畠中 恵 21


ちょちょら


2013/09/06

 江戸時代を舞台にした時代小説は捕物帖を中心に数あれど、本作のように政治の世界に焦点を当てた作品は、ありそうでないのではないか。一言で述べると、本作は政治小説だが、まったく堅苦しくはない。むしろ、大変面白い。

 自刃した兄の後任として、多々良木藩の江戸留守居役となった間野新之介。どうにも頼りないこの主人公は、万事兄に劣ることを自覚していた。しかし、弱音を吐いてばかりもいられない。藩の行く末が、新之介の双肩にかかっているのだから。

 各藩が置く江戸留守居役という役職は、情報収集を担う。他藩の留守居役と宴席を設けたり、幕閣に通じる人物に付け届けをしたり…要するに、接待や賄賂に明け暮れる。一見すると藩の金子で遊び呆けているような留守居役を、快く思わない藩士も多い。

 とはいえ、小藩の予算は限られている。

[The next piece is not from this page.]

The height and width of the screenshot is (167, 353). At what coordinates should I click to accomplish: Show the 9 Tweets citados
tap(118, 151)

長州藩のように年間千両もの潤沢な予算を持つ大藩がある一方、財政が逼迫した多々良木藩の予算はわずか五十両。それでも精一杯もてなすしかない。必要とあらば商人に頭を下げる。

 新入りの新之介は、早速組合の先輩たちに手荒い歓迎を受ける。この組合というのが、結束しているようで一筋縄にはいかない。複数の組合に属する留守居役もおり、関係は入り組んでいる。彼ら留守居役が最優先すべきは、我が藩なのである。

 兄の影を引きずりつつも、そこは武士の端くれ、決して音を上げない新之介は見上げたもの。岩崎らに鍛えられ、留守居役の何たるかを学んでいく。藩のためなら家老にも楯突く。同時に、読者も江戸の政治について理解を深められるのだ。

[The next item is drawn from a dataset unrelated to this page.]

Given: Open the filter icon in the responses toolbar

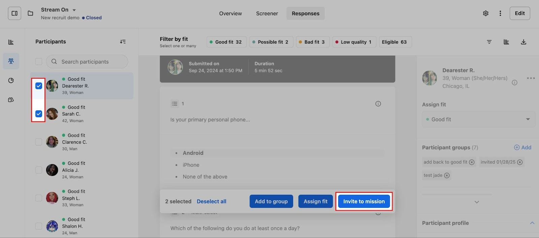Looking at the screenshot, I should 489,42.
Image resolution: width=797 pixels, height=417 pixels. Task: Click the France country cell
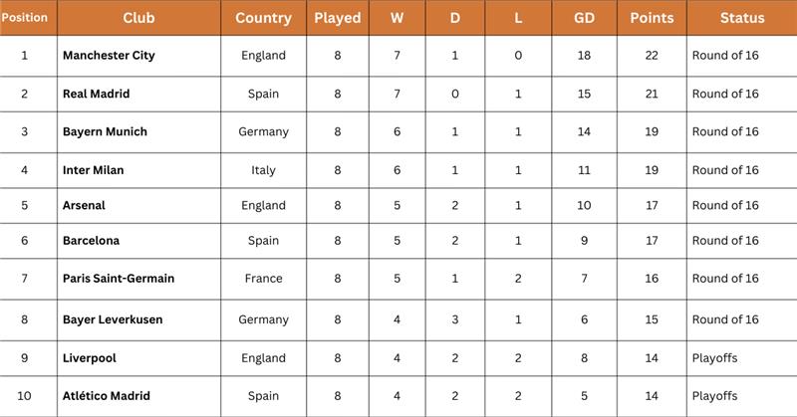tap(263, 279)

 重要情報を得た新之介は、他藩を巻き込んで必死に回避を図る。苦悩する新之介には申し訳ないが、緊迫感があるはずのクライマックスはどこかおかしい。結果的に人を助けてばかりの新之介。読者は自然と応援に熱が入るだろう。

 ところが…へ? どういうこと??? 新之介の物語に続編はあるのだろうか。